Thursday, March 22, 2007

Constitution & Attorneys

John Yoo in the WSJ ($$)

But presidents need to have their own people in place in order to promote a consistent, national agenda. While U.S. attorneys can gather better information on, and react more swiftly to, local conditions, the Constitution still gives the president the responsibility to govern the activities of all U.S. officials. As James Madison said in 1789 in the first Congress, "no power could be more completely executive than that of appointing, inspecting and controlling those who had the immediate administration of the laws." Ever since, the Supreme Court has recognized that the power to remove is the power to control.

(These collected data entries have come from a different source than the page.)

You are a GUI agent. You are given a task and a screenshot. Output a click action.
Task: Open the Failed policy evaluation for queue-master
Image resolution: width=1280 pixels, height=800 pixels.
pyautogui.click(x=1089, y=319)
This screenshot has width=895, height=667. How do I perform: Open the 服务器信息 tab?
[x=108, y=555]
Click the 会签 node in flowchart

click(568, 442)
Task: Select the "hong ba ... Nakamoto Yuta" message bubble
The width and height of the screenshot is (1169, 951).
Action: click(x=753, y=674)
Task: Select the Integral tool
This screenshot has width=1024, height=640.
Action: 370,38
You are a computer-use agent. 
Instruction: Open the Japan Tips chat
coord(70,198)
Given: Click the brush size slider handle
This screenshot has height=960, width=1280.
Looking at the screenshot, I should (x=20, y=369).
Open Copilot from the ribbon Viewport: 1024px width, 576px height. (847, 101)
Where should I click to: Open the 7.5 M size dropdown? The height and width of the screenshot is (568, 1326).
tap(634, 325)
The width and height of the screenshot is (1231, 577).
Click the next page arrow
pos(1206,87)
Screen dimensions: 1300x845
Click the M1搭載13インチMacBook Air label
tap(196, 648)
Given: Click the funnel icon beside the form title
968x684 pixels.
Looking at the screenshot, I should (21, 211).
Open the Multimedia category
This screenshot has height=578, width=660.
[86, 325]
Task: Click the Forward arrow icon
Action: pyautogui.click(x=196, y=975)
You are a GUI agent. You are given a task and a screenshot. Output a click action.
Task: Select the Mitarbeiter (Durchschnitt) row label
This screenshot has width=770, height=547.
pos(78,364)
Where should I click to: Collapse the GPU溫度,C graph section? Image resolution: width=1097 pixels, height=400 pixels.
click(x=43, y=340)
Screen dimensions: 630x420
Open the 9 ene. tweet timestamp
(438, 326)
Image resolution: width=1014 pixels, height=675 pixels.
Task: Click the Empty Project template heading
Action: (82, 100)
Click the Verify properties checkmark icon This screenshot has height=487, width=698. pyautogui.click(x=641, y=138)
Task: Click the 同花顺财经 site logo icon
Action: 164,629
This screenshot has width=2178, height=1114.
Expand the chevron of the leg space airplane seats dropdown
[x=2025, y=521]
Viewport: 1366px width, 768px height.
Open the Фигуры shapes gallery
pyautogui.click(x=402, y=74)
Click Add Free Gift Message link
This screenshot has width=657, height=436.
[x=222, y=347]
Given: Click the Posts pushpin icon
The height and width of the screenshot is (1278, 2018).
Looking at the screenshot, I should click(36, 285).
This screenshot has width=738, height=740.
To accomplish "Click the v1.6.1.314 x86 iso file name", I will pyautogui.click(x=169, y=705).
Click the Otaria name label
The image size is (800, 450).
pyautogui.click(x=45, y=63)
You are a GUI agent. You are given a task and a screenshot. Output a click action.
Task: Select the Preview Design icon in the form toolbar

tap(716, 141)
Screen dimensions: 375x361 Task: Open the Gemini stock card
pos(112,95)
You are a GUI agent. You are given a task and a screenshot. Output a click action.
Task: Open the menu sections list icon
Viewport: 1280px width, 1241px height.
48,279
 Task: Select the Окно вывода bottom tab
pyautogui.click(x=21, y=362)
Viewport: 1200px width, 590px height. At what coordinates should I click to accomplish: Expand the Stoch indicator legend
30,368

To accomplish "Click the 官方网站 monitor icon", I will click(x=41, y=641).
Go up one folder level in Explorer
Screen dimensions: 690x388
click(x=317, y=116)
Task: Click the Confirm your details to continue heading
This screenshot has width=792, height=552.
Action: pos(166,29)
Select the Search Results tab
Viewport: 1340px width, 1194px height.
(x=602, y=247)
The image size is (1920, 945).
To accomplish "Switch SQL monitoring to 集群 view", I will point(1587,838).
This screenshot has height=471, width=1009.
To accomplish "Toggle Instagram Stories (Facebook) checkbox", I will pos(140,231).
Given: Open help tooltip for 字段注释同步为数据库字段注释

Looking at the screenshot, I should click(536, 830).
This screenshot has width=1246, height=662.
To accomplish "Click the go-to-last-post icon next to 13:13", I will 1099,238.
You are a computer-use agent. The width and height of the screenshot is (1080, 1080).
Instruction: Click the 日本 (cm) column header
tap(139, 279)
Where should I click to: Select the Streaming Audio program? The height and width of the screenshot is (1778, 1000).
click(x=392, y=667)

The president has no constitutional authority to order executive branch officials to obey his policies, except by removing them. If independence rules, the defense secretary could double the surge of troops into Baghdad to end the fighting there, the secretary of state could settle the Korean nuclear crisis on easier terms, and the attorney general could stop bringing drug trafficking cases if he disagreed with the war on drugs.

Critics want to insulate U.S. attorneys from political control by the president. Some have proposed over the years that the attorney general either be elected or chosen through some "neutral" non-political process. But how do you guarantee "neutrality"? Our Constitution's well-tempered system of checks and balances already does that quite well. Presidents are elected because of their political preferences and are expected to manage the executive branch accordingly. Congressmen do the same. Since when has a Democratic congressman, to be neutral and fair, had to hire Republicans on his staff?

His view of the Constitution sure seems right to me. It also seems this hubbub is purely contrived. As I noted recently, there sure seems to be a lot of this sort of stuff with Congress these days. Can we say it is the curse of the rationally ignorant voters?